• _PROBLEM REQUIREMENTS_:
For the entries below, print exactly the lines between the line holding "Given: Select the 1W interval label" and the line holding "Expand the Hỗ", inclusive, and nothing else.

• _INPUT RECORDS_:

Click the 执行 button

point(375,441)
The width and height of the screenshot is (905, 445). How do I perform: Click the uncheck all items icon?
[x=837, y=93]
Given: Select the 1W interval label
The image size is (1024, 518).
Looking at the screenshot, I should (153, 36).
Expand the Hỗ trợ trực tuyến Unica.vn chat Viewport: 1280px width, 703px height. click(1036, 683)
==
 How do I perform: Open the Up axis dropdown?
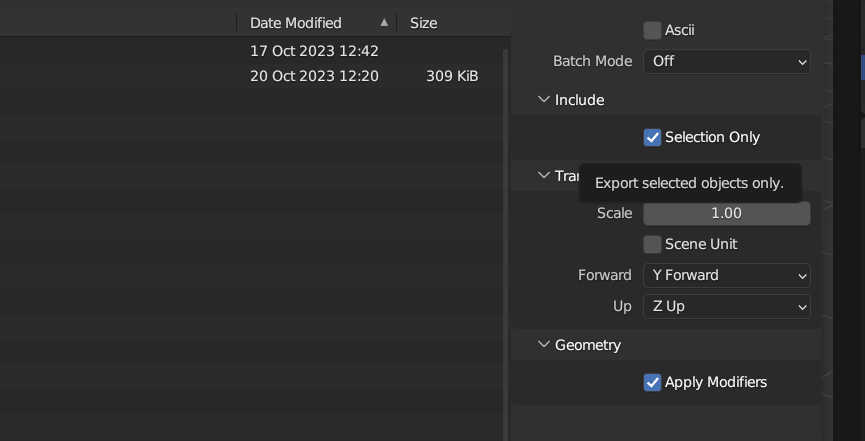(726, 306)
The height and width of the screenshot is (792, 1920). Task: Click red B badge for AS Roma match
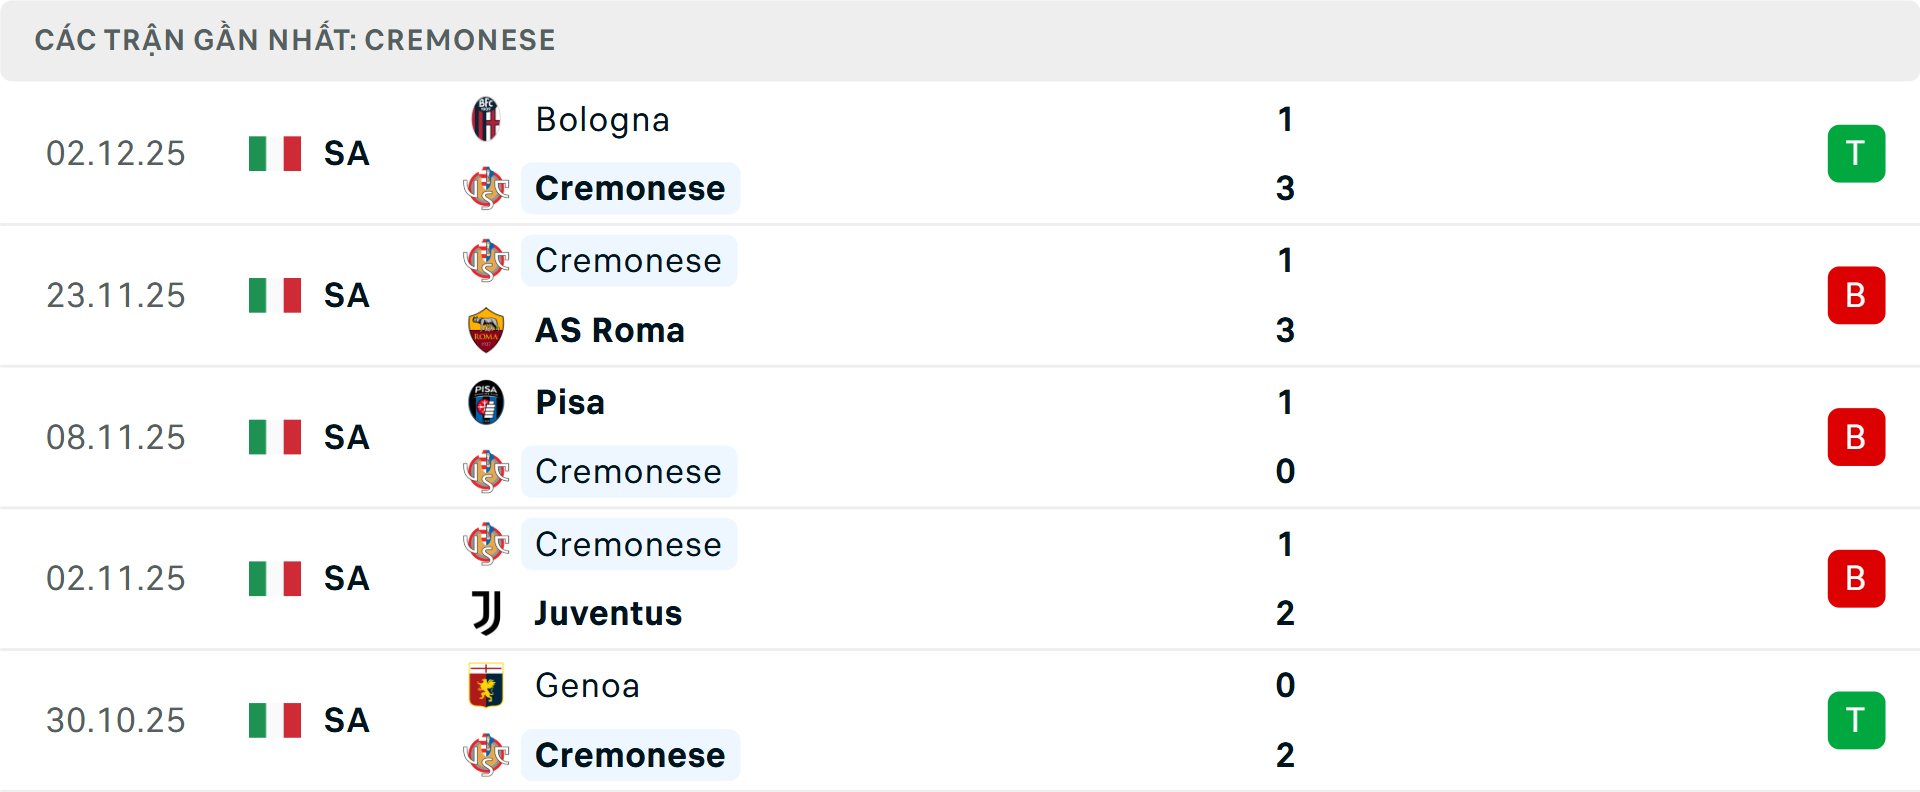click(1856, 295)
...
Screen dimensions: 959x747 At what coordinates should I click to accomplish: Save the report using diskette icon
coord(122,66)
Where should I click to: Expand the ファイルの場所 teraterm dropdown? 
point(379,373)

• _WORKED SOLUTION_:
Given: Select the 1W interval label
The image size is (1024, 518).
Looking at the screenshot, I should (153, 36).
Expand the Hỗ trợ trực tuyến Unica.vn chat Viewport: 1280px width, 703px height. click(1036, 683)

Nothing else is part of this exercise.